「残業(長時間労働)は仕方ない」はもうやめよう新人記者(応援団長)が行く(1/3 ページ)

» 2016年10月17日 06時00分 公開
[鈴木亮平ITmedia]

新人記者が行く:

 アラフォーの鬼編集者に囲まれつつも、毎日必死で記事を書いている新人のスズキとアオヤギ。元高校球児で“史上最強の応援団長”の呼び名を持つスズキと、家にいるのが何よりも好きな女オタクのアオヤギ。平成生まれの2人が「最近気になること」に突撃していきます。連載バックナンバーはこちら


青柳 電通の新入社員が過労自殺したというニュースが話題になっていますね。


鈴木 僕と同じ歳だというのもあって、かなりショッキングなニュースだったなあ。同社では91年にも入社2年目の社員が過労自殺する事件があったわけだけど、なぜ長時間労働の問題はなくならないのだろう。


青柳 確かに、今でも違法な長時間労働で企業が摘発される事件はよく起こっています。いま政府は「働き方改革」に力を入れて取り組んでいますけど、本当に長時間労働を是正することができるのでしょうか。


鈴木 よし。労働問題の専門家、常見陽平さんに話を聞いてみよう。


常見陽平氏に聞く 長時間労働問題

photo 常見陽平氏(出典:陽平ドットコム〜試みの水平線〜)

鈴木: 政府が「働き方改革」を打ち出し長時間労働を是正しようとするなか、電通の新入社員が過労自殺するという事件が起きました。いま、この長時間労働問題について世間の関心は非常に高まっています。

常見: はい。単に長時間労働を是正するだけでなく、仕事をすることによって人が死ぬ、傷つくことがあるという現実とどう向き合うべきか真剣に考える必要がありますね。自殺未遂などの“自殺予備群”まで入れると、かなりの数がいるんですよ。

鈴木: 要因の全てが仕事によるストレスと関係しているわけではありませんが、確かに日本では自殺予備群が多いという調査結果もあります。
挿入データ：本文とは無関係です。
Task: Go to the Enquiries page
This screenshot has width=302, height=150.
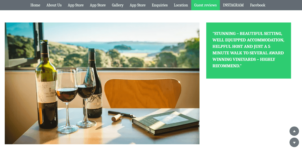Action: pos(160,5)
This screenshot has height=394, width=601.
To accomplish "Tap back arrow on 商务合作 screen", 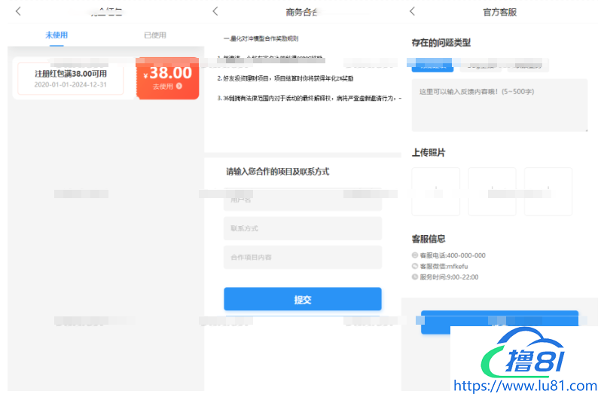I will [215, 11].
常見: 危険なのは、そうした精神状態になっていることに自分自身や周囲がなかなか気付けないということ。今回の件も、自分が気が付かないうちに深刻な「うつ状態」になってしまった。そして、SNSで自分の状況を発信しているのにも関わらず、周囲はその異変に気付くことができなかったわけです。
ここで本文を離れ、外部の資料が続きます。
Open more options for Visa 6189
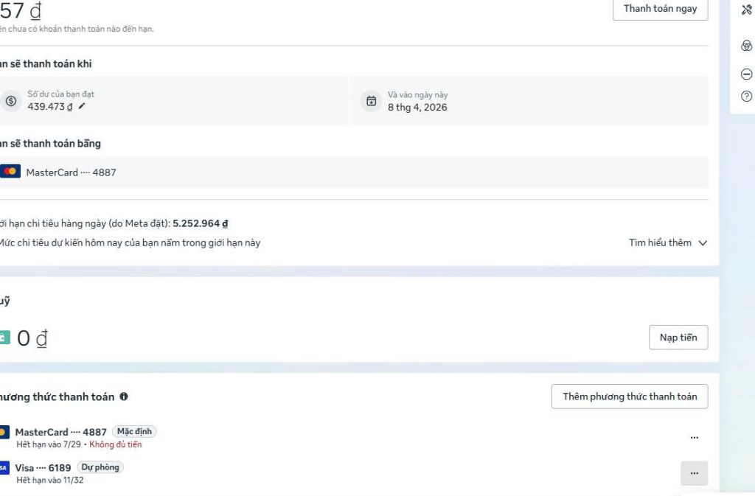 pyautogui.click(x=694, y=473)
 実は私も昔、仕事のストレスでうつが発症し、突然倒れたことがあるのですが「こんな状態だったら死んで楽になりたいな」――と、自然に思ってしまった経験があります。

鈴木: そうだったんですね。長時間労働やプレッシャーなどによって精神を病んでしまう……こうした日本の労働環境は本当に変わっていけるのでしょうか。